> **Assignment**
Nothing but the lines from the start of the records through the line that contains "پرتال امام خمینی (س) (610, 2453)" is to be copied, and each is to be copied exactly.
[Raw data]
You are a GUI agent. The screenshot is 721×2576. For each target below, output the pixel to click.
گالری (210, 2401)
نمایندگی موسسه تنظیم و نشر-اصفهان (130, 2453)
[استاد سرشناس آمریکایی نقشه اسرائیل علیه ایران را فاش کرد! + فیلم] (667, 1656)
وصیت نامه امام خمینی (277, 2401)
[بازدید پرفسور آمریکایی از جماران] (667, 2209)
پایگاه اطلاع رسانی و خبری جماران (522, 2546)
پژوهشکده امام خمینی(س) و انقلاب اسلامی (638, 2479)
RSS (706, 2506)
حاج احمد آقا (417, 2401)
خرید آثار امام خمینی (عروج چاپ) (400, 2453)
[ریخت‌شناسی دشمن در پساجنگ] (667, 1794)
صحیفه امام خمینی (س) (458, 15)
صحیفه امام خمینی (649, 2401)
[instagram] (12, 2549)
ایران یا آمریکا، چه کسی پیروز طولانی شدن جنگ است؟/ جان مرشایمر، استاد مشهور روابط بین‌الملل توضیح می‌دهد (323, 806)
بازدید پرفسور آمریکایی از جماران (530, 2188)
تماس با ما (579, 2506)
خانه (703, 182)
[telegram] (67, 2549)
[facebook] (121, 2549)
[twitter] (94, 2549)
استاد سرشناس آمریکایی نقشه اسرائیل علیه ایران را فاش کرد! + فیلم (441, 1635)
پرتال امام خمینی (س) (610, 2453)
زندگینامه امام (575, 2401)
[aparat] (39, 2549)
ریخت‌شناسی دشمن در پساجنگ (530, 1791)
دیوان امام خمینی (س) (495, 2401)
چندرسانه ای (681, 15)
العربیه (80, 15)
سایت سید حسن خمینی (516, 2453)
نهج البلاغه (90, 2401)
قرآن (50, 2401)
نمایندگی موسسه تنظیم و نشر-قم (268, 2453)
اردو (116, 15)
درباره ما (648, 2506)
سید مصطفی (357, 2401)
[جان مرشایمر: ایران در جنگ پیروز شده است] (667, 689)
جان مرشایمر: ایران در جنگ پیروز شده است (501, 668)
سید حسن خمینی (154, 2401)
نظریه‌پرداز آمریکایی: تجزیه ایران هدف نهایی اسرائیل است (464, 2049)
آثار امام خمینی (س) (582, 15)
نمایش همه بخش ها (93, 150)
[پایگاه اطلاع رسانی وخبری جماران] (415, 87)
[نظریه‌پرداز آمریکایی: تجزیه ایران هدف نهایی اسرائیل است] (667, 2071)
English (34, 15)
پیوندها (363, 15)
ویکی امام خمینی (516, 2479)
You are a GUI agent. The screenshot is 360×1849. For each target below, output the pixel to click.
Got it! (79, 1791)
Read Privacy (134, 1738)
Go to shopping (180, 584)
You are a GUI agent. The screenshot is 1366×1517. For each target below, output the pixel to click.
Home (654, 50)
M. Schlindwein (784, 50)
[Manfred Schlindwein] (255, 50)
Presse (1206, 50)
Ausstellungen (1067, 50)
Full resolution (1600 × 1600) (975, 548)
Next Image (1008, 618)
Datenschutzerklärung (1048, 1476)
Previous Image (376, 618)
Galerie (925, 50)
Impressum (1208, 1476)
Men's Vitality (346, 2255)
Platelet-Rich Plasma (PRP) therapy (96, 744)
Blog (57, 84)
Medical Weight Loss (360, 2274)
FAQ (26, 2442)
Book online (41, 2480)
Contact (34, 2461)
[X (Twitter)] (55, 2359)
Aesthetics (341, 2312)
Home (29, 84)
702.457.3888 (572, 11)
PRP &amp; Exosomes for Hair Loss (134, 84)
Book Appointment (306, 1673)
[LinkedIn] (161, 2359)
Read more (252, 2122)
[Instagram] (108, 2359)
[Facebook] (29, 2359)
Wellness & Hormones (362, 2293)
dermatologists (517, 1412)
[/Raw data]
> **Completed exercise**
You are a GUI agent. The screenshot is 721×2576. For each target below, output the pixel to click.
گالری (210, 2401)
نمایندگی موسسه تنظیم و نشر-اصفهان (130, 2453)
[استاد سرشناس آمریکایی نقشه اسرائیل علیه ایران را فاش کرد! + فیلم] (667, 1656)
وصیت نامه امام خمینی (277, 2401)
[بازدید پرفسور آمریکایی از جماران] (667, 2209)
پایگاه اطلاع رسانی و خبری جماران (522, 2546)
پژوهشکده امام خمینی(س) و انقلاب اسلامی (638, 2479)
RSS (706, 2506)
حاج احمد آقا (417, 2401)
خرید آثار امام خمینی (عروج چاپ) (400, 2453)
[ریخت‌شناسی دشمن در پساجنگ] (667, 1794)
صحیفه امام خمینی (س) (458, 15)
صحیفه امام خمینی (649, 2401)
[instagram] (12, 2549)
ایران یا آمریکا، چه کسی پیروز طولانی شدن جنگ است؟/ جان مرشایمر، استاد مشهور روابط بین‌الملل توضیح می‌دهد (323, 806)
بازدید پرفسور آمریکایی از جماران (530, 2188)
تماس با ما (579, 2506)
خانه (703, 182)
[telegram] (67, 2549)
[facebook] (121, 2549)
[twitter] (94, 2549)
استاد سرشناس آمریکایی نقشه اسرائیل علیه ایران را فاش کرد! + فیلم (441, 1635)
پرتال امام خمینی (س) (610, 2453)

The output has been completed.